Artikel:
__________________________________________________

|
“Kebijakan lain
untuk memperkuat nilai tukar rupiah adalah mencegah kepulangan devisa
keuntungan bisnis PMA”
LEWAT artikel ’’Mengembalikan Devisa Hasil Ekspor’’ (SM,
18/9/13) Susidarto menyarankan pemerintah dan BI untuk ’’memanggil’’ devisa
hasil ekspor pulang ke Indonesia. Langkah itu untuk mencegah depresiasi nilai
tukar rupiah terhadap dolar AS. Salah satu cara adalah mewajibkan eksportir memarkir
devisa hasil ekspor di bank-bank di dalam negeri. Selama ini devisa hasil ekspor
pengusaha Indonesia banyak diparkir di sejumlah bank di luar negeri.
Susidarto juga menyarankan pemerintah merevisi UU tentang
Lalu Lintas Devisa Indonesia yang dianggap terlalu liberal sehingga orang mudah
membawa keluar masuk devisa atau dolar AS dari dan ke Indonesia, berapa pun
jumlahnya. Hal itu mengakibatkan nilai tukar rupiah terhadap dolar AS mudah
goyang. Dia juga berharap nasionalisme pengusaha Indonesia, dalam bentuk tidak
memarkir dana devisa hasil ekspor di bank-bank luar negeri.

__________________________________________________

Tujuan: Tuliskan lanjutan artikel tentang devisa hasil ekspor dan nilai tukar rupiah, dimulai setelah kalimat terakhir yang ditampilkan. Entri-entri ini tidak berhubungan dengan artikel tentang devisa hasil ekspor.

Entri posisi item:

__________________________________________________

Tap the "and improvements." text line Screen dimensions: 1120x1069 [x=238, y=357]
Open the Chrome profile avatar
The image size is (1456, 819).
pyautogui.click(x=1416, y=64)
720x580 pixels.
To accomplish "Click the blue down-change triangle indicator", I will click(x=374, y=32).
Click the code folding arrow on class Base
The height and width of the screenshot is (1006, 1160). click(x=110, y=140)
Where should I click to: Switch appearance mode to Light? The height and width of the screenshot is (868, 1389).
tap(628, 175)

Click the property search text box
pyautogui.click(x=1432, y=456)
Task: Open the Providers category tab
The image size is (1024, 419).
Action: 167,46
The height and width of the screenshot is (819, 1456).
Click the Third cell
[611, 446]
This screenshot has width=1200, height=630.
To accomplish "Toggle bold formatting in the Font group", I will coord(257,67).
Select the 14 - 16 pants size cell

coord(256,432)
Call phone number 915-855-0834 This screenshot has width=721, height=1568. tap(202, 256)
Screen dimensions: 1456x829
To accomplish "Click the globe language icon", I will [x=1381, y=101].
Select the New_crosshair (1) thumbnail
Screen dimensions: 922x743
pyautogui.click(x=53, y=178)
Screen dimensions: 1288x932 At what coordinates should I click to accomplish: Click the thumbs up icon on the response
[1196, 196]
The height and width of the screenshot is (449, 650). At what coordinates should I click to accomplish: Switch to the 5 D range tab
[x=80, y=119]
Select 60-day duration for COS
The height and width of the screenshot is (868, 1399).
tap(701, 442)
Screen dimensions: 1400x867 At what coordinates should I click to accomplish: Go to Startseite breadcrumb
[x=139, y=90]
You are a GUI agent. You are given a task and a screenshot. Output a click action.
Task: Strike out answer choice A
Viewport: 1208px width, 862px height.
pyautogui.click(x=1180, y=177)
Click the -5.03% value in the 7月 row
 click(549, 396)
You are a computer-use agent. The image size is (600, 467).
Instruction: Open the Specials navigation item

__________________________________________________

Keluaran yang Diharapkan:
Saya setuju dengan usulan itu, kecuali dalam hal menggugah
nasionalisme pengusaha secara sukarela. Pada era global dengan mobilitas devisa
atau modal nyaris sempurna antarnegara, rasanya sulit menuntut nasionalisme
pengusaha secara sukarela. ’’Nasionalisme’’ pengusaha adalah uang atau
keuntungan.
Selama menguntungkan, pengusaha akan menempatkan dana
mereka di mana pun. Yang bisa dilakukan BI dan pemerintah adalah memberikan
insentif agar dana hasil ekspor itu diparkir di bank-bank domestik, semisal
memberikan keringanan pajak deposito atas devisa hasil ekspor tersebut.
Mencegah
Repatriasi
Di samping ìmemanggilî pulang devisa hasil ekspor pengusaha
kita dengan paksaan atau secara sukarela lewat insentif (misal keringanan bunga
deposito), kebijakan lain untuk memperkuat nilai tukar rupiah terhadap dolar AS
adalah mencegah kepulangan (repatriasi) devisa hasil keuntungan penanaman modal
asing (PMA) ke negara asal.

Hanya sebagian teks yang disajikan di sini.